What the exercise asks |
From the line that contains "This screenshot has width=650, height=433." through the line that contains "Task: Click the pink fill thumbnail of 形状 1副本", output every line of the listing below exactly and leave out all the rest.

================

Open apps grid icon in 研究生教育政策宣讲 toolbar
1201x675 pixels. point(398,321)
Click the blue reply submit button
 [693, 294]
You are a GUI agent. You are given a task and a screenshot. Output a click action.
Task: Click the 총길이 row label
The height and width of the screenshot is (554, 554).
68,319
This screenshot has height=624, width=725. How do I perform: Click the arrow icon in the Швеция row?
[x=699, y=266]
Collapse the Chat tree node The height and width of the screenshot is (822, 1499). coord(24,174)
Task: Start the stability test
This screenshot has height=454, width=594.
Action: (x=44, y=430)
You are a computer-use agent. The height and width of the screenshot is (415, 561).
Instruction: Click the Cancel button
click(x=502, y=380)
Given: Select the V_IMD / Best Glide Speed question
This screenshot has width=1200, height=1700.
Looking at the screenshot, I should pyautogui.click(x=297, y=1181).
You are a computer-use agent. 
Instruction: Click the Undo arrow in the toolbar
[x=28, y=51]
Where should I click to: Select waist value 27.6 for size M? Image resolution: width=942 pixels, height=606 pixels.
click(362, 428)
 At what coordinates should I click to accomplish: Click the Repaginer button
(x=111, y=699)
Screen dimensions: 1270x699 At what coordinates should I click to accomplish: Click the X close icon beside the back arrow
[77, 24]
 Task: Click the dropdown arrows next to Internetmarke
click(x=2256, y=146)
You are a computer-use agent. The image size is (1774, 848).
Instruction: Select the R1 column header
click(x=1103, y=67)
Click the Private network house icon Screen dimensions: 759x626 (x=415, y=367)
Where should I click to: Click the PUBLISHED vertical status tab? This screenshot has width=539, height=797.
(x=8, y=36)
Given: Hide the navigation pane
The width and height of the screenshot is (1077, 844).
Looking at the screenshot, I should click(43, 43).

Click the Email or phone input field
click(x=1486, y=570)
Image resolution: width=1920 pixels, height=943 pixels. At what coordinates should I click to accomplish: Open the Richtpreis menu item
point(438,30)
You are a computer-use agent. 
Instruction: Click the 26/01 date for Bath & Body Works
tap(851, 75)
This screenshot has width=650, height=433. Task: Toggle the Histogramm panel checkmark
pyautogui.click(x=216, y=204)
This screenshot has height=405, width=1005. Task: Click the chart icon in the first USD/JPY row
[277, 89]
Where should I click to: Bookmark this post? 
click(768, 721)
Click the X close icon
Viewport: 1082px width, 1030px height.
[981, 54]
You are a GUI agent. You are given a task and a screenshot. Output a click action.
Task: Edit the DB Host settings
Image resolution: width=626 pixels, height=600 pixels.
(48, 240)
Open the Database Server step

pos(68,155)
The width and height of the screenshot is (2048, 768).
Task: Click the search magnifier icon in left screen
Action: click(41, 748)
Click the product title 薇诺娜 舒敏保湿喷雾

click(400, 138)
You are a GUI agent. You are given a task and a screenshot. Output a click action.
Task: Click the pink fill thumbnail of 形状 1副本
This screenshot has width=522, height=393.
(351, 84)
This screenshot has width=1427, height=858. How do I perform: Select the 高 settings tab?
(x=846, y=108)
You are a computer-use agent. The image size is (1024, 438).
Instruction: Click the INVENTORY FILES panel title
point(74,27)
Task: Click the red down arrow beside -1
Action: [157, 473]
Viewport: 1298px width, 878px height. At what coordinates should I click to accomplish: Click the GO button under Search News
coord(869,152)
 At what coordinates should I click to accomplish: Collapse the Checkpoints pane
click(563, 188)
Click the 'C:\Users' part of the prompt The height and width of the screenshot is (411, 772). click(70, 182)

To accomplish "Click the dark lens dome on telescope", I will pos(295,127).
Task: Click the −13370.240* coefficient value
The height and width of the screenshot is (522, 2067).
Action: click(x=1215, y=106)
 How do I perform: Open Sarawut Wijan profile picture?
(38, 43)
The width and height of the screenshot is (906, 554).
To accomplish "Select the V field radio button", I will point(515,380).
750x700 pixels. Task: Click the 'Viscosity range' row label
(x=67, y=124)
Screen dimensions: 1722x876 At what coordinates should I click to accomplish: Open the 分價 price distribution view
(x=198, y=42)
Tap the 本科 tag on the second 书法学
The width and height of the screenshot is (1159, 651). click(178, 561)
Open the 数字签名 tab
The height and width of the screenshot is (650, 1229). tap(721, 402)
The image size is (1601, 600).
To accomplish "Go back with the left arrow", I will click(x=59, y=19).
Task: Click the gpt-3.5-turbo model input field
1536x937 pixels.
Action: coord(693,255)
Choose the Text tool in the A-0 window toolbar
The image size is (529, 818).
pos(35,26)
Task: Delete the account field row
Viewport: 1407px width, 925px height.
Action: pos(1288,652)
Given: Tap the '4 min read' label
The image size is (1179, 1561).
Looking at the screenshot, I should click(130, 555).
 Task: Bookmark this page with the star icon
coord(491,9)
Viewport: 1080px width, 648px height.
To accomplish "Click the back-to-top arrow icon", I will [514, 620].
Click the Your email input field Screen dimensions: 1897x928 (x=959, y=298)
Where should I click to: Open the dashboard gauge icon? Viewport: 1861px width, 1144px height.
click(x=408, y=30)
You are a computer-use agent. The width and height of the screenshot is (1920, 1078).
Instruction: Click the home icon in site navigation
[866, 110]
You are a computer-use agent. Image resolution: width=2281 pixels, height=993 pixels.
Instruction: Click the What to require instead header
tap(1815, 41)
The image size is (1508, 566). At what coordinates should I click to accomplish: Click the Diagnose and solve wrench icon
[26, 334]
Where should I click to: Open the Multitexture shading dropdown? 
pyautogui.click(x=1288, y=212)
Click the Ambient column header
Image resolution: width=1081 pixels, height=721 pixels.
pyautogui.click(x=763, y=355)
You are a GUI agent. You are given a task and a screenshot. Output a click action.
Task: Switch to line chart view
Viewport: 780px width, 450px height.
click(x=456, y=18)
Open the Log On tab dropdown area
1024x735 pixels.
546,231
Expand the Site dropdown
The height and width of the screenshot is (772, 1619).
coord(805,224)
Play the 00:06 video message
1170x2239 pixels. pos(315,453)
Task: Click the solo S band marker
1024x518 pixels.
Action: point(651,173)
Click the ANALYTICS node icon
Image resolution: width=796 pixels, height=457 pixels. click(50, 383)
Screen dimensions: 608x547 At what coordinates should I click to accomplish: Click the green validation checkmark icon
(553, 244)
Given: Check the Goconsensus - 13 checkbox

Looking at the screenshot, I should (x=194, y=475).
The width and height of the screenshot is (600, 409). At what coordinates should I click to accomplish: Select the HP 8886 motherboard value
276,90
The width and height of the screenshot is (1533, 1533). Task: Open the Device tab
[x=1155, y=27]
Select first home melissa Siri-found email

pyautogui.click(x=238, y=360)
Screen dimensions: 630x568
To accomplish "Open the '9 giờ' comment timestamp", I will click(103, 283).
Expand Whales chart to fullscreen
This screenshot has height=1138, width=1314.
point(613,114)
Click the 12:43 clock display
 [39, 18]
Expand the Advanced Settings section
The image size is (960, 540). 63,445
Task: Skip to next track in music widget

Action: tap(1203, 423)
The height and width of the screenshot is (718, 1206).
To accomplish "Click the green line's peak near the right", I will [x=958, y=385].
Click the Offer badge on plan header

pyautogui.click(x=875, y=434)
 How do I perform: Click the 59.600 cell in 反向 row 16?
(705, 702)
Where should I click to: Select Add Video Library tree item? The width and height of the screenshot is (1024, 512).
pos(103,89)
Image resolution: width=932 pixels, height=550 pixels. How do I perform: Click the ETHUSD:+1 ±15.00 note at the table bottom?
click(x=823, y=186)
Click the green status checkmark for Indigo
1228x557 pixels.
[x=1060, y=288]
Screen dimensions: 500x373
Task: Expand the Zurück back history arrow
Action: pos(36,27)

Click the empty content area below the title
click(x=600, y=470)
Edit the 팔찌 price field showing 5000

================

Exercise solution |
This screenshot has width=650, height=433. Task: Toggle the Histogramm panel checkmark
pyautogui.click(x=216, y=204)
This screenshot has height=405, width=1005. Task: Click the chart icon in the first USD/JPY row
[277, 89]
Where should I click to: Bookmark this post? 
click(768, 721)
Click the X close icon
Viewport: 1082px width, 1030px height.
[981, 54]
You are a GUI agent. You are given a task and a screenshot. Output a click action.
Task: Edit the DB Host settings
Image resolution: width=626 pixels, height=600 pixels.
(48, 240)
Open the Database Server step

pos(68,155)
The width and height of the screenshot is (2048, 768).
Task: Click the search magnifier icon in left screen
Action: click(41, 748)
Click the product title 薇诺娜 舒敏保湿喷雾

click(400, 138)
You are a GUI agent. You are given a task and a screenshot. Output a click action.
Task: Click the pink fill thumbnail of 形状 1副本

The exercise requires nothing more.